Questo era il microcosmo di Piotta e dell’Alta Leventina. Queste sono le persone accanto alle quali ho vissuto i primi anni della mia vita, e questo è l’ambiente dove sono cresciuto. Questa è la mia storia. Sono cresciuto con la convinzione che l’ambiente privilegiato per l’integrazione sono le strutture di base della nostra società: strutture nelle quali ognuno è chiamato a svolgere correttamente il proprio ruolo, secondo il principio della responsabilità individuale, che rende ogni cosa più facile anche nel campo dell’integrazione.

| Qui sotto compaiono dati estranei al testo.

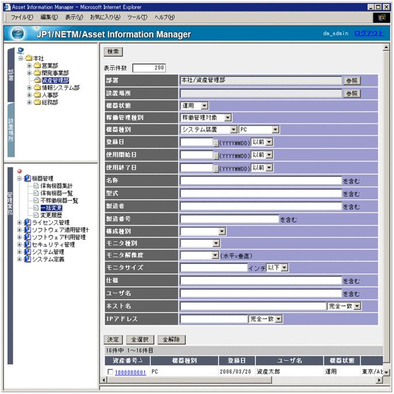
Task: Open the 保有機器集計 page icon
Action: pos(36,186)
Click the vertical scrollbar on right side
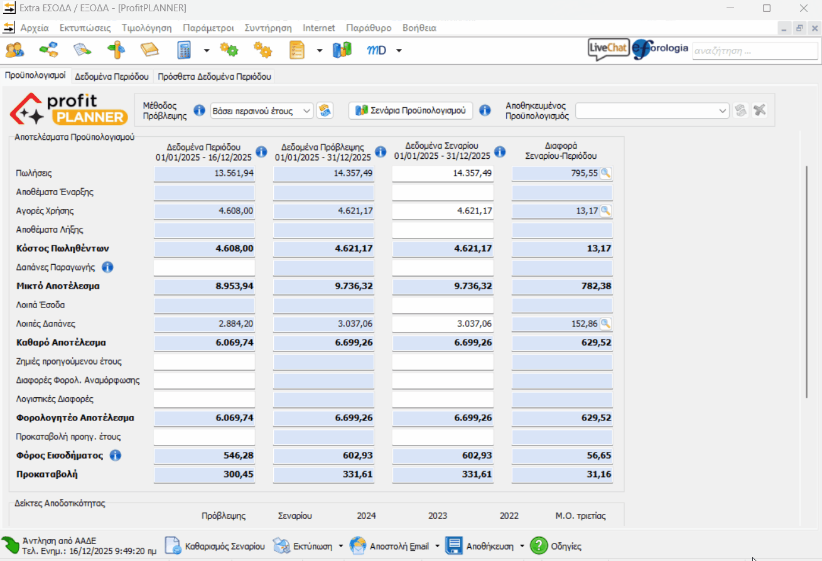 point(808,282)
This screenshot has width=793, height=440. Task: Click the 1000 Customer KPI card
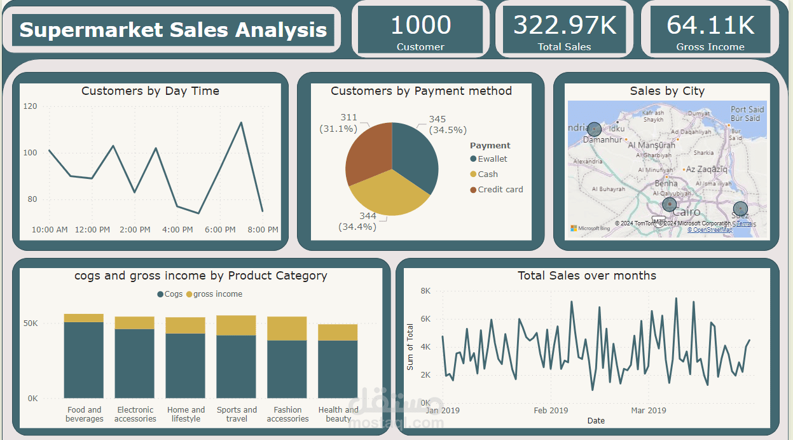420,29
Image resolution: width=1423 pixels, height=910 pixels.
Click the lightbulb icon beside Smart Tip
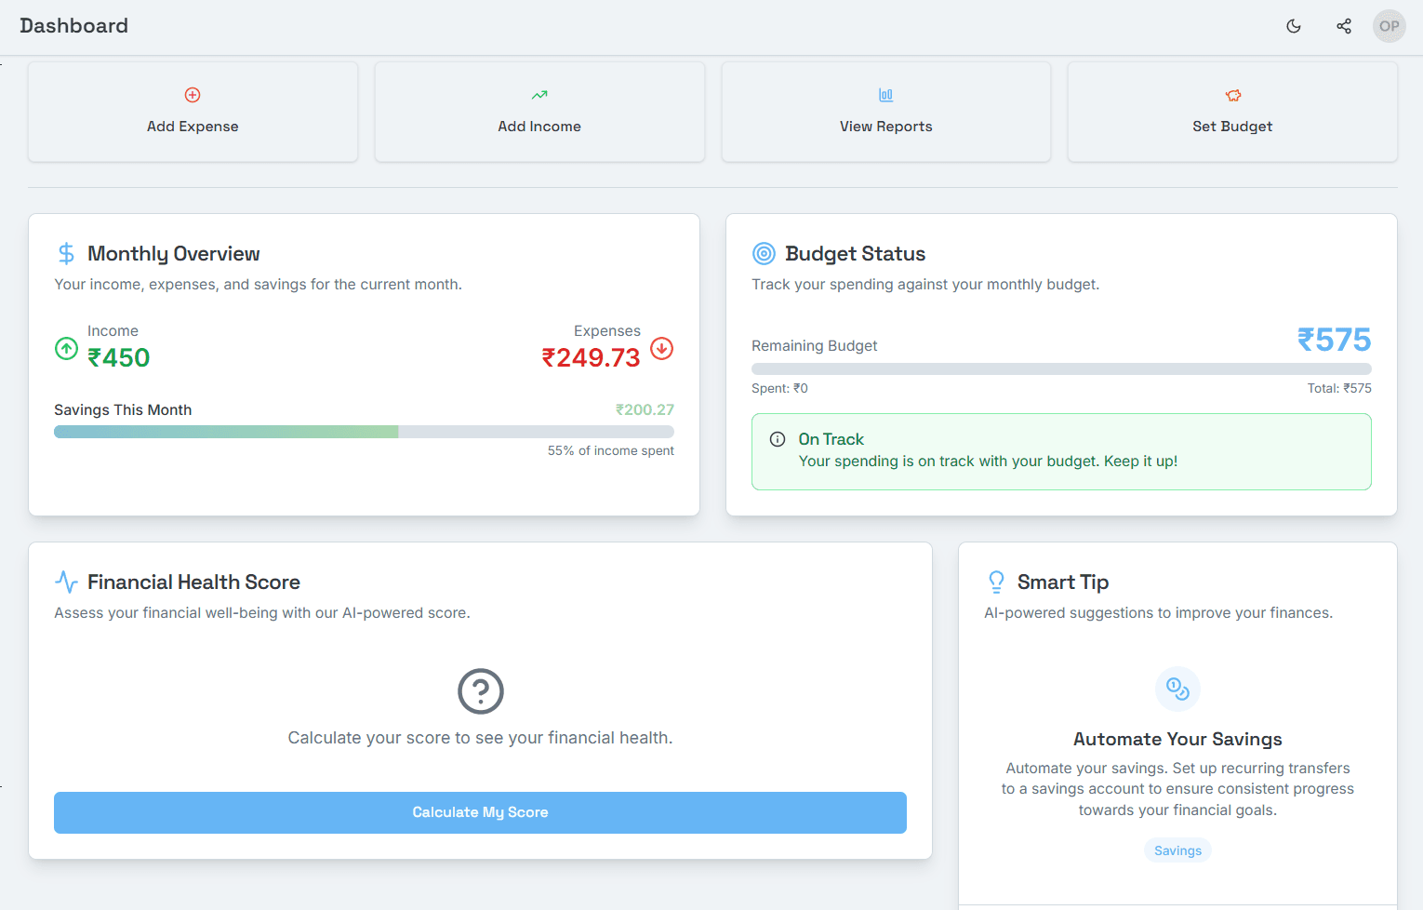click(996, 581)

Il nostro compito di buoni cittadini, perciò, è di praticare ogni giorno questa responsabilità, e di tenerci lontani dai luoghi comuni che cercano di addossare ogni colpa allo Stato perché inattivo, allo straniero perché refrattario o allo svizzero perché discriminatore. Solo così potremo compiere il primo passo verso quella coesione sociale interna che è oggi di estrema attualità, considerando i tempi critici che abitiamo.

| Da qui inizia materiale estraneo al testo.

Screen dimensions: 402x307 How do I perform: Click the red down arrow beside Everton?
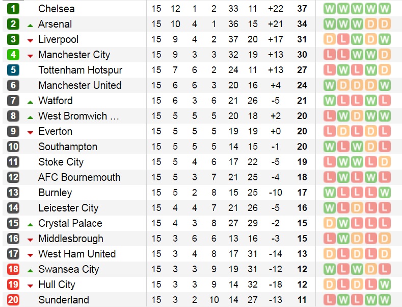coord(30,133)
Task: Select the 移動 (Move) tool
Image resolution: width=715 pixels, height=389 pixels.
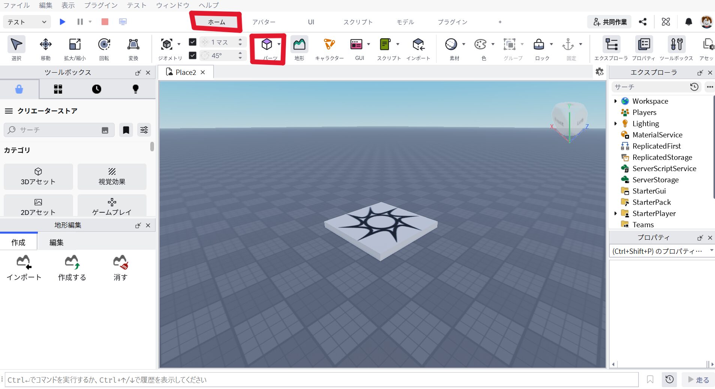Action: click(46, 49)
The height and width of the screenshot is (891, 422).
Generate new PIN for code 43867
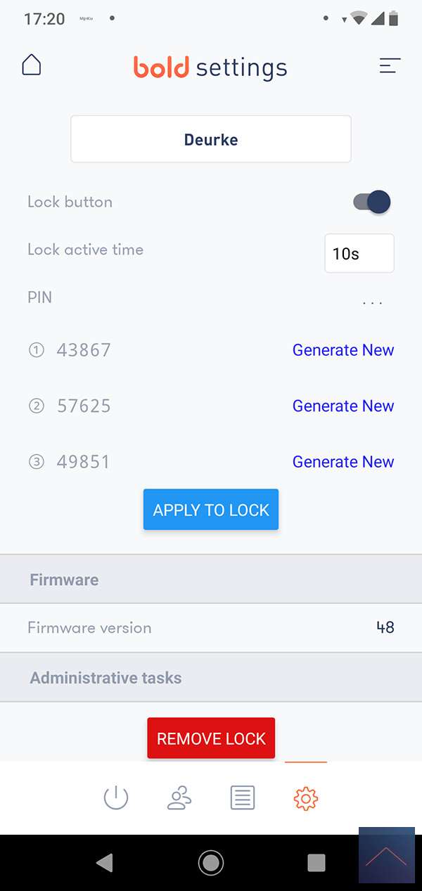[x=343, y=350]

È un primo passo, come detto, al quale ovviamente ne dovranno seguire altri, da parte della politica. E su questo punto voglio essere tanto franco quanto lo sono stato finora: l’idea che sia nostro dovere aprire indiscriminatamente le frontiere è semplicemente irresponsabile. In tempi di crisi economica, instabilità sociale, insicurezza internazionale, le regole e i limiti sono i soli strumenti che ci permettono di rispondere in modo adeguato preoccupazioni dei nostri cittadini, sia svizzeri sia stranieri residenti. Preoccupazioni naturali e giustificate, che non possono essere semplicemente liquidate come paure irrazionali.

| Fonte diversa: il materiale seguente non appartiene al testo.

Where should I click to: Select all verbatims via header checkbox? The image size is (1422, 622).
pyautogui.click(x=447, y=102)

Il nostro territorio è stato toccato – e lo è ancora – dal forte afflusso di migranti alle porte del nostro Cantone. Non stiamo chiudendo le porte in faccia a queste persone: le Guardie di confine e il Ticino stesso stanno gestendo la situazione rimanendo nei margini consentiti dalla legge. La tendenza dei nuovi migranti, con la chiusura delle altre vie europee per accedere ai Paesi del nord Europa, è quella di voler unicamente transitare dalla Svizzera, senza depositare una richiesta d’asilo.
Le cifre d’altra parte parlano chiaro. Per questo motivo, queste persone vengono riaccompagnate in Italia, il Paese in cui sono stati registrati. Non stiamo discriminando nessuno. Il mio approccio è responsabile nei confronti del nostro Paese. L’impressione è che per molti, il fatto di avere un leghista a capo della sicurezza significhi per partito preso voler discriminare a tutti i costi l’altro. Ma almeno per una volta voglio fare chiarezza.
Dicevo in apertura dei luoghi comuni: solo quando avremo smantellato tutti i luoghi comuni potremo costruire un luogo – un territorio – davvero comune a tutti: fatto di regole e di integrazione. Come detto, non è un esercizio di retorica, proprio perché sono convinto che il rispetto delle differenze che ho vissuto nella mia Leventina possa crescere e affermarsi in tutto il nostro Canton Ticino.
Grazie a tutti per l’attenzione e buon proseguimento con la conferenza pubblica.